* [SOURCE PASSAGE]:
Theme park in Tokyo, Japan

PokéPark Kanto is a Pokémon-branded theme park within Yomiuriland that opened to the public on February 5, 2026. The park is located in the Tama area. The theme park is a collaboration between The Pokémon Company and Yomiuriland. The name was chosen in reference to the fictional Kanto Region, the setting of Pokémon Red, Blue, and Yellow, which was inspired by the real-world Kantō region that Yomiuriland itself is also located in.

In a press release, PokéPark Kanto was described as "a theme park where visitors can enjoy the Pokémon experience in a lush natural environment through various events". It includes a Pokémon forest you walk through, a central hub known as Sedge Town and shows/parades.

== Other collaborations with Yomiuri ==
In 2009, the Yomiuri Shimbun newspaper, one of the Yomiuri group companies, collaborated with The Pokémon Company to create a Pokémon-themed educational children's column named "Let's memorize a proverb encyclopedia with Pokémon!" ("Pokemon to Issho ni Oboeyo! Kotowaza Daihyakka" in its original Japanese).

In 2014, a gaming event named "The Pokémon Ryuosen" was held at Yomiuriland.

Yomiuriland collaborated with The Pokémon Company to create "Pokémon Wonder", an event that was launched in 2021. In the event, people were given 90 minutes to find handcrafted Pokémon figurines that were hidden in a forest. Pokémon Wonder was open briefly in 2021 and from April to July 2023.

Collected data
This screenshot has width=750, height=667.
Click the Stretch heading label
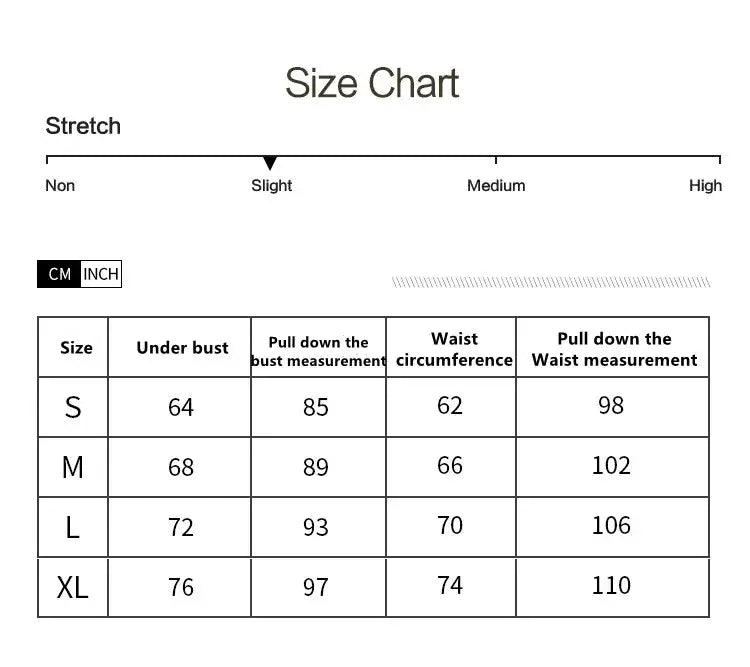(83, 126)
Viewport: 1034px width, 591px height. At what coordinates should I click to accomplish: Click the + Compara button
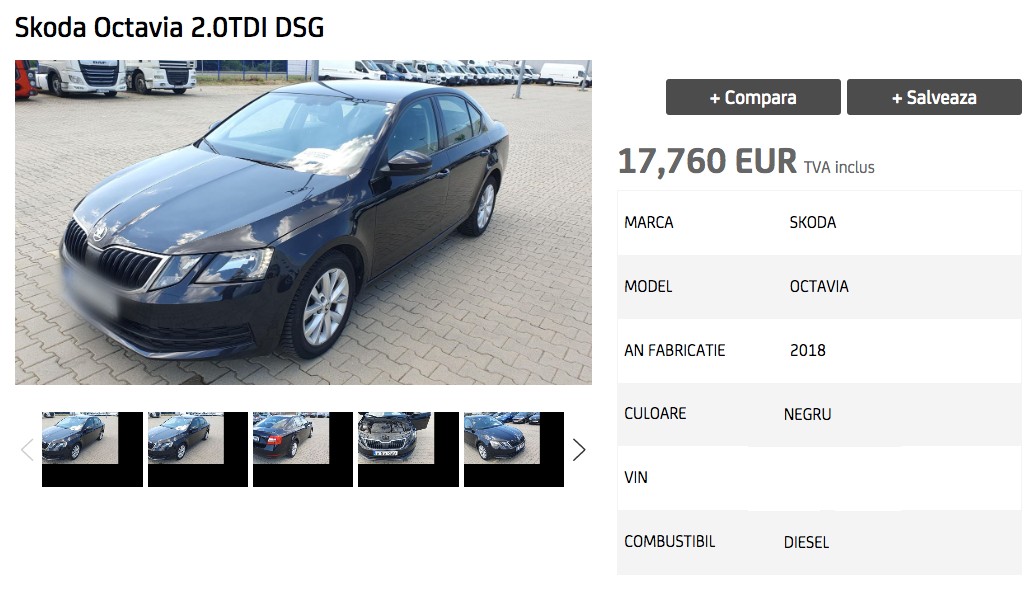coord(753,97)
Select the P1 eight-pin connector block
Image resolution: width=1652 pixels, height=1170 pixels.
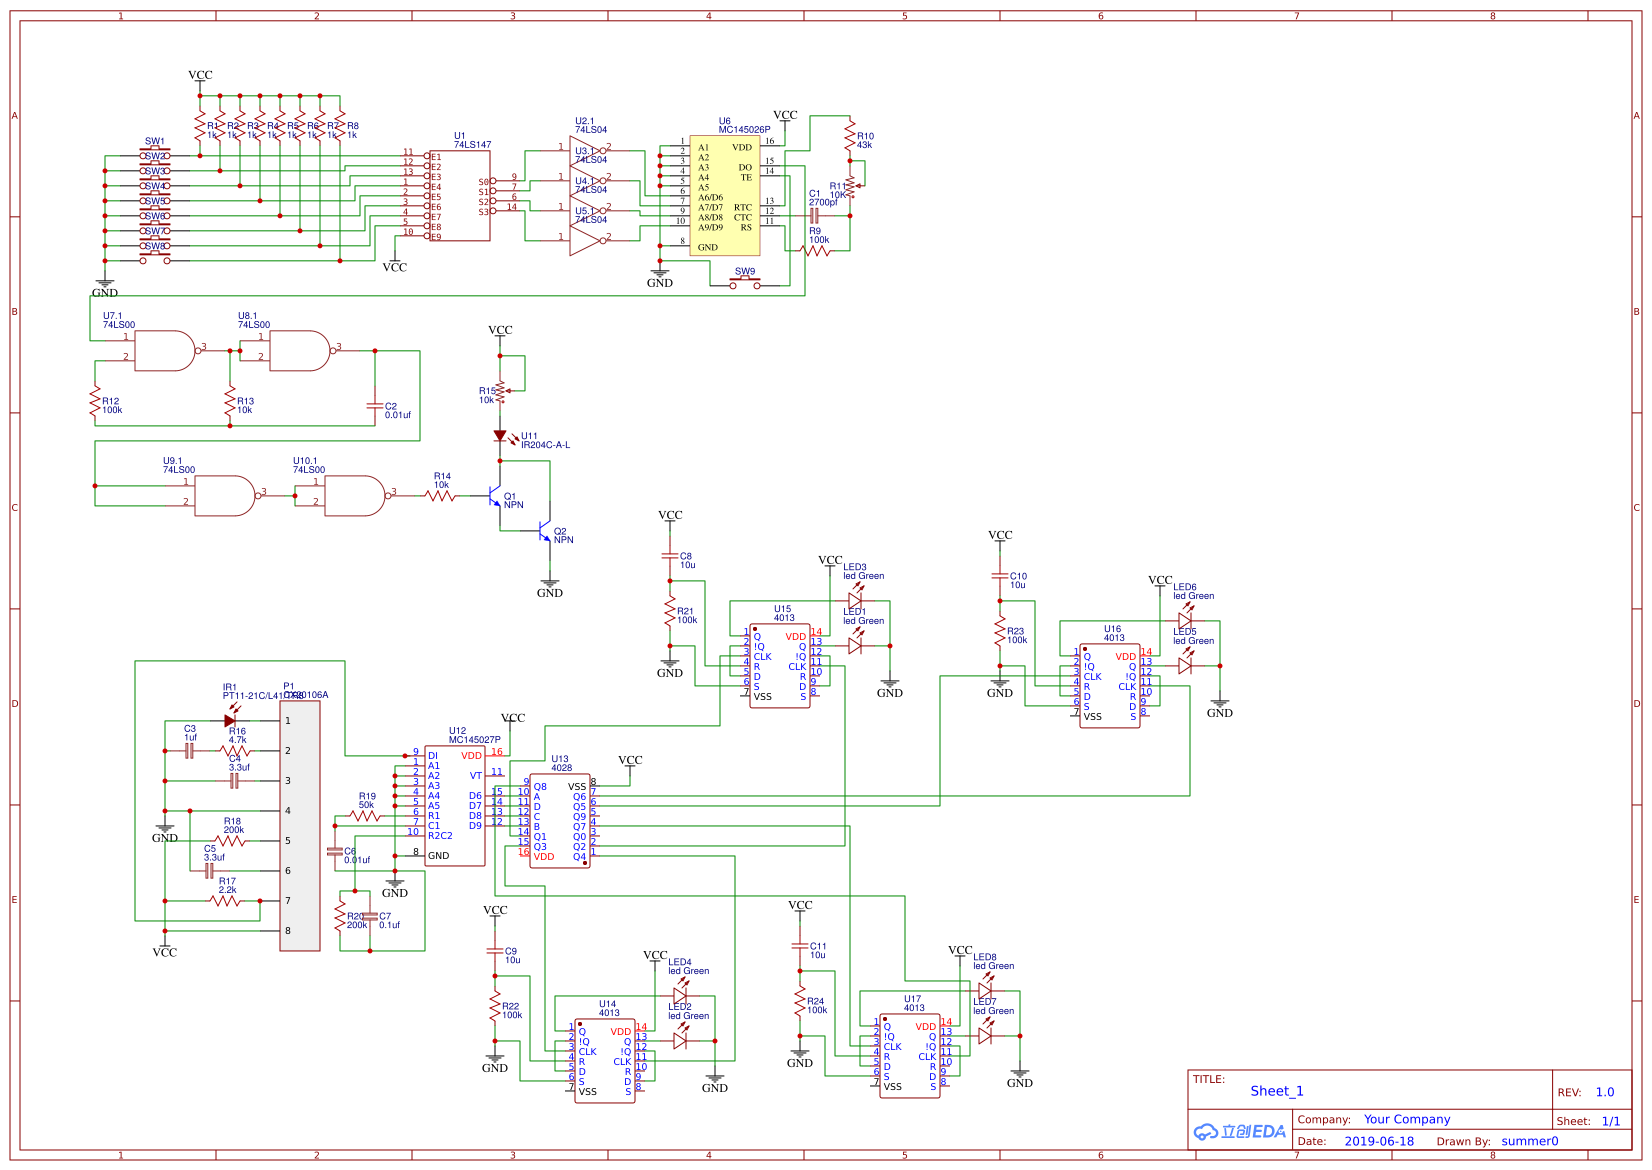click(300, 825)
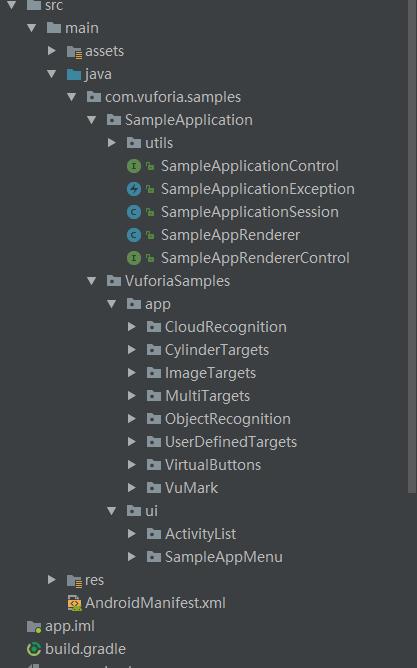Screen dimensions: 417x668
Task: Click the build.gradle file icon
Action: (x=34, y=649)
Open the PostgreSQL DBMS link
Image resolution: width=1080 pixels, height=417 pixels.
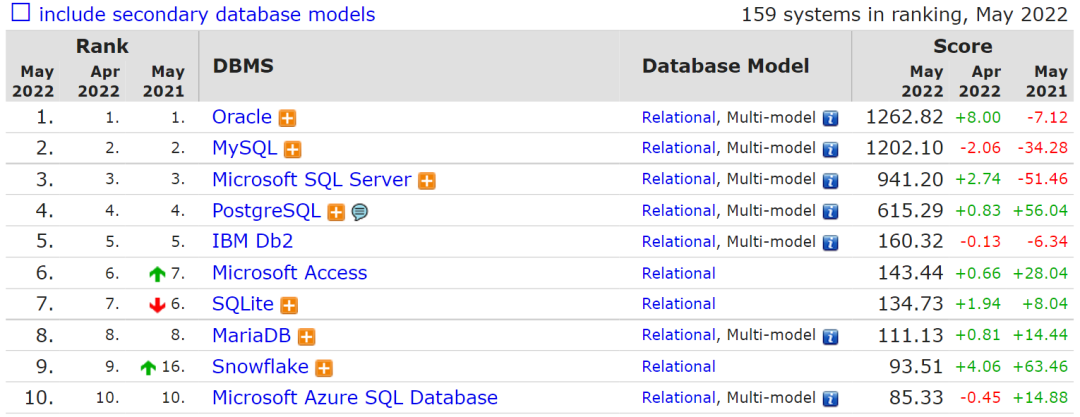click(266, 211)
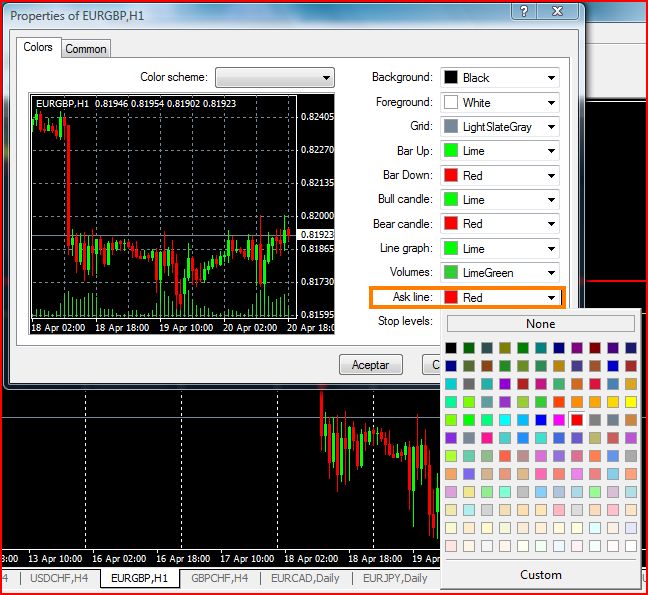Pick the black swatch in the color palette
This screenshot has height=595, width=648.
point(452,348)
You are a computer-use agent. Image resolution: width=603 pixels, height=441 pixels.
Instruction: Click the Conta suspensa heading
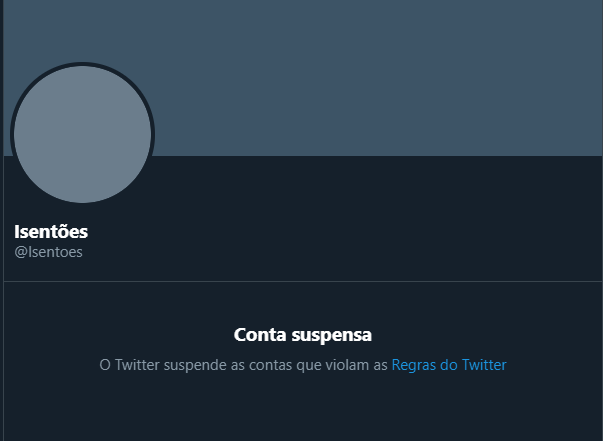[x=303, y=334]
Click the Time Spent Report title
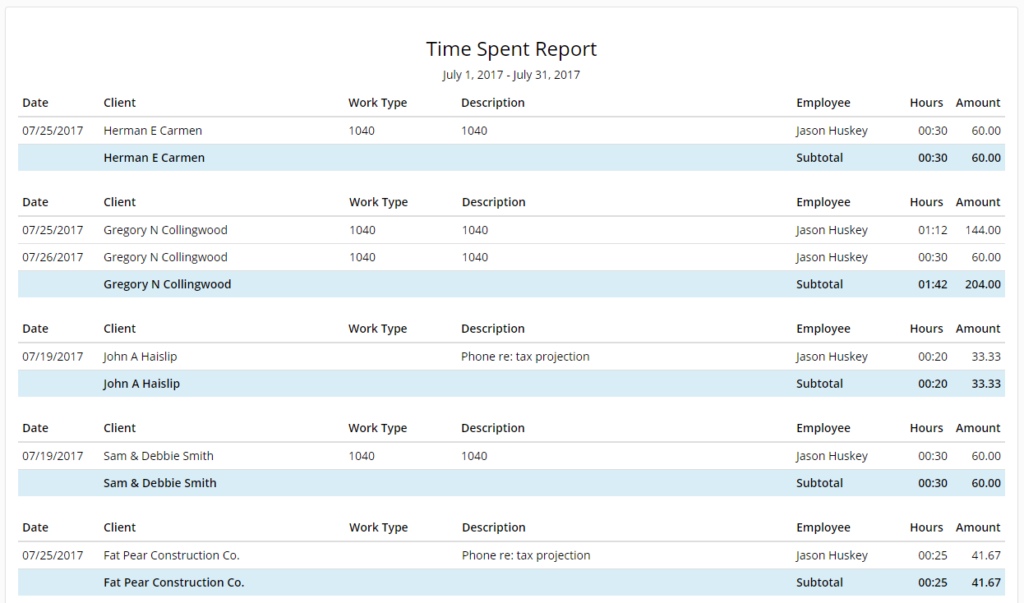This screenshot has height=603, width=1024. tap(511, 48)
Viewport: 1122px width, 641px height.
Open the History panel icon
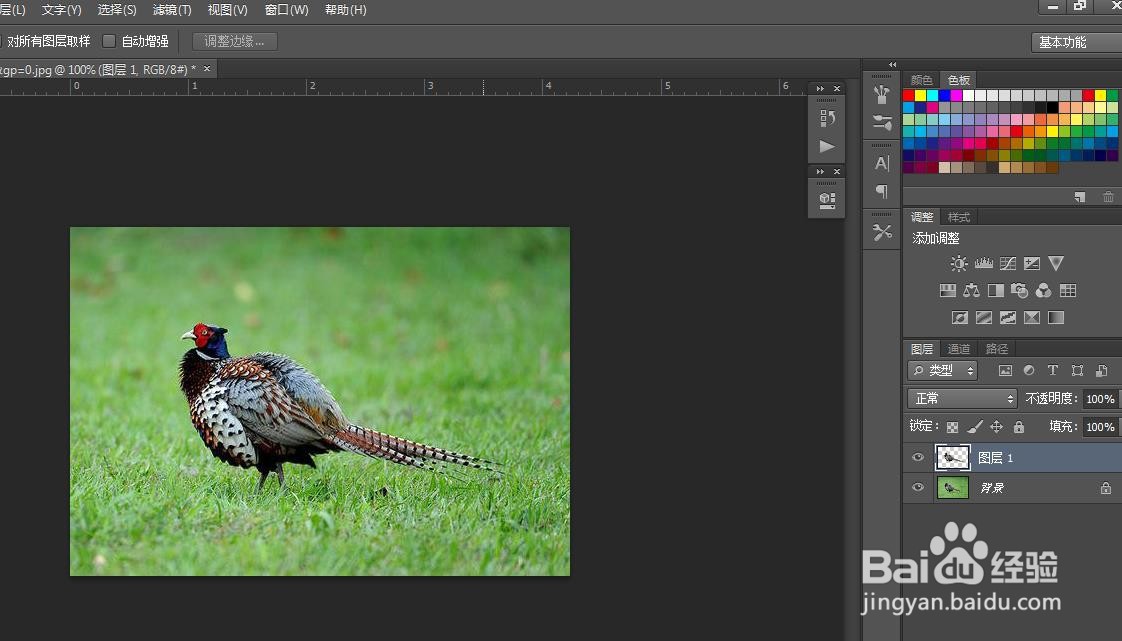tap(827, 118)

* [WORK TO BE COMPLETED]: Output the part of the passage about PokéPark Kanto starting at "Theme park in" and ending at "also located in.". Nothing in the collected data is needed here.

* [EXERCISE OUTPUT]:
Theme park in Tokyo, Japan

PokéPark Kanto is a Pokémon-branded theme park within Yomiuriland that opened to the public on February 5, 2026. The park is located in the Tama area. The theme park is a collaboration between The Pokémon Company and Yomiuriland. The name was chosen in reference to the fictional Kanto Region, the setting of Pokémon Red, Blue, and Yellow, which was inspired by the real-world Kantō region that Yomiuriland itself is also located in.